111、第111章(2 / 2)

墨九揮了下手,就有兩個侍衛過來一左一右抓住了劉稱的雙肩,劉稱回過神來,意識孫嬤嬤可能失敗了,這個認知讓他的心裡驚慌不已,他能做得就是叫囂道:“你們做什麼?放開本官!”

“來人,快來人啊!”

侍衛手上的力量極大,一旦被挾製住,劉稱連動都不能動,隻能破開嗓子,大呼小叫,喊著“鎮北王府沒有王法”,又喊著“本官是朝廷的五品大員,鎮北王府不可以這麼對本官”,還叫囂著“本官是盛大姑娘的舅父”,“本官要去告禦狀”雲雲。

實在吵得讓人耳痛,墨九讓人找了塊東西堵住他的嘴,終於整個世界安靜了。

“砸。”

鎮北王府在抄家上比不了東廠專業,可他們出來前,世子爺說了,隻需要砸了那些讓劉家賴以為傲的東西就行。

劉家不是自詡書香門第,百年傳承嗎?

劉家不是為了家族崛起才弄出這一切,害人性命,讓劉氏嫁為盛家正妻嗎?

那就讓劉家從此徹底消亡好了。

看著那一樣樣他珍之若命的東西在眼前砸壞,劉稱叫囂不出來了,他又急又氣,眼睛一翻,厥了過去。

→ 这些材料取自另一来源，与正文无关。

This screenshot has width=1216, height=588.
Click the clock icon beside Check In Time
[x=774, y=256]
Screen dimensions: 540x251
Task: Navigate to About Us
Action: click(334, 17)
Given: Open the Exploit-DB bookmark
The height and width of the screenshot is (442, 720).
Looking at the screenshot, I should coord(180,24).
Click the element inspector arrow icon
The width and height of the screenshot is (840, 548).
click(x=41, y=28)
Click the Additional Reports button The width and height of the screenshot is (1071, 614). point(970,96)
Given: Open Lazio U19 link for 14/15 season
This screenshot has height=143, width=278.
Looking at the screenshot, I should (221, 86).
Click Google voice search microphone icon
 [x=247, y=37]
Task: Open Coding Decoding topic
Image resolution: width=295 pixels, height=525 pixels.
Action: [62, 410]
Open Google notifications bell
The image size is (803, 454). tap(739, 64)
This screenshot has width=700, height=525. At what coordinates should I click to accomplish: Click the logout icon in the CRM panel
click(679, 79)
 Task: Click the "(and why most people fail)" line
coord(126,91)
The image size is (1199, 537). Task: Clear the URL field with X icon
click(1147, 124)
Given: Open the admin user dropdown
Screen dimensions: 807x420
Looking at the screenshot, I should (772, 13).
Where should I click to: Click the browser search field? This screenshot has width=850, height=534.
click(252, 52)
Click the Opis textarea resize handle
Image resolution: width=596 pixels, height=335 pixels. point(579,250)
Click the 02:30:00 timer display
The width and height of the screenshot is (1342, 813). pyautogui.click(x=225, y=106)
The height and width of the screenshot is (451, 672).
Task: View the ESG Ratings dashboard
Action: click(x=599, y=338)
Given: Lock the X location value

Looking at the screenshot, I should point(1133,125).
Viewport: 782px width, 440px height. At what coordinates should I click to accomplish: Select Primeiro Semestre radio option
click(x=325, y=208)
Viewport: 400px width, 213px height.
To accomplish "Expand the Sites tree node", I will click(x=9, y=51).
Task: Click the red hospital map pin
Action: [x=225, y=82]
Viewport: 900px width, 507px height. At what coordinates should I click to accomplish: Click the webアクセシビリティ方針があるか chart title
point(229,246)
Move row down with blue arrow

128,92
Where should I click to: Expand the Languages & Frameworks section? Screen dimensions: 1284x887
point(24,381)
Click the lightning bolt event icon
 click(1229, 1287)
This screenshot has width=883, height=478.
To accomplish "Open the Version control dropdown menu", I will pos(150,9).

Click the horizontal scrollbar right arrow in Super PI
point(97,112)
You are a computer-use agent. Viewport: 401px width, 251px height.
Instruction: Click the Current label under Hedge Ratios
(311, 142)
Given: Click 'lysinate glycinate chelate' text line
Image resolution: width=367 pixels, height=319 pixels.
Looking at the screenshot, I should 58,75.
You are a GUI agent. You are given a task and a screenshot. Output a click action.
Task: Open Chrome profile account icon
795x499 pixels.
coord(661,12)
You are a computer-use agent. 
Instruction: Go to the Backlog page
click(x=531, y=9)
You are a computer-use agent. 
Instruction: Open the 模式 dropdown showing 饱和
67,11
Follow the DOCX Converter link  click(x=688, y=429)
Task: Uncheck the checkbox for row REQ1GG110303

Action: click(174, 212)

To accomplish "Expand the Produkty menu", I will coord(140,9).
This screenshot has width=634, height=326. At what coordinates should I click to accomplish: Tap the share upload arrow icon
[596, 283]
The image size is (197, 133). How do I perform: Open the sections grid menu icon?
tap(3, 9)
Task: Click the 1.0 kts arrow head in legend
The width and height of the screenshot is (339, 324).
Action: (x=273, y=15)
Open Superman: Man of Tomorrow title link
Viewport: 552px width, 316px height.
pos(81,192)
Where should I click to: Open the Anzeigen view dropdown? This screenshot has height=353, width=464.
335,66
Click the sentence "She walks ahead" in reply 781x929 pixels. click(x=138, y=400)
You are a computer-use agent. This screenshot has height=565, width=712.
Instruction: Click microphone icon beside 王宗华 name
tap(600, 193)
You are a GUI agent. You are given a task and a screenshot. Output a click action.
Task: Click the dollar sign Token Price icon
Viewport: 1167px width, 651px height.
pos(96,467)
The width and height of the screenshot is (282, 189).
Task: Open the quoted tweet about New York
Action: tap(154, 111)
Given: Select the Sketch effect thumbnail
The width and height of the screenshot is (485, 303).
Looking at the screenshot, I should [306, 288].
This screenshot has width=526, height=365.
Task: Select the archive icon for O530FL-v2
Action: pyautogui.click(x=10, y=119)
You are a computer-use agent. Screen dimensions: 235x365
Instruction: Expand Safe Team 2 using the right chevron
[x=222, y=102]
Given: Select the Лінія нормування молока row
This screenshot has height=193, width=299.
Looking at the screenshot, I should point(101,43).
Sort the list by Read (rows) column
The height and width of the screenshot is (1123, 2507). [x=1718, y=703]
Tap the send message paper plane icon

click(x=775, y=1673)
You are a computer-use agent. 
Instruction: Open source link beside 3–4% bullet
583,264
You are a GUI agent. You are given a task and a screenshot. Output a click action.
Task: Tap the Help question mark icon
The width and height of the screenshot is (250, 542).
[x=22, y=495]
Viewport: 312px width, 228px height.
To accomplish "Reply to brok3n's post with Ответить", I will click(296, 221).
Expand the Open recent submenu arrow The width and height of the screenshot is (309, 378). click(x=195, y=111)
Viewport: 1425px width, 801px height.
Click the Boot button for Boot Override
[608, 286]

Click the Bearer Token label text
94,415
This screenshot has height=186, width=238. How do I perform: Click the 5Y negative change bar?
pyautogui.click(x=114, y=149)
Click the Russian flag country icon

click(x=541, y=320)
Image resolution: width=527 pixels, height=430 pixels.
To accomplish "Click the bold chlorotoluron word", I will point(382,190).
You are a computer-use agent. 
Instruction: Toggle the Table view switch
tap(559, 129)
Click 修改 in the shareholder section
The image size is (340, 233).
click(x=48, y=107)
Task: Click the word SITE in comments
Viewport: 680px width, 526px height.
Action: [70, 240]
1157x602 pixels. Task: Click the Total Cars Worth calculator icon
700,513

等到砸完了該砸的,墨九讓人把劉家上上下下全都押到了京兆府,並把楚元辰的意思傳達了:

劉稱淩遲,其餘人等沒為奴籍,發配閩州。

以奴籍發配和流放發配是不同的,流放發配,到了流放地後,可以進軍籍,日後是能立功翻身的。

而奴籍就是奴籍。

京兆尹本來還有些遲疑,畢竟實在有違大榮律法,要暗箱操作的話也有點麻煩,可是一聽說是劉家是要害盛大姑娘才被抓來的,立刻肅然起敬,拍著胸膛保證,絕對會讓劉家人在大牢裡過得十分“舒坦”。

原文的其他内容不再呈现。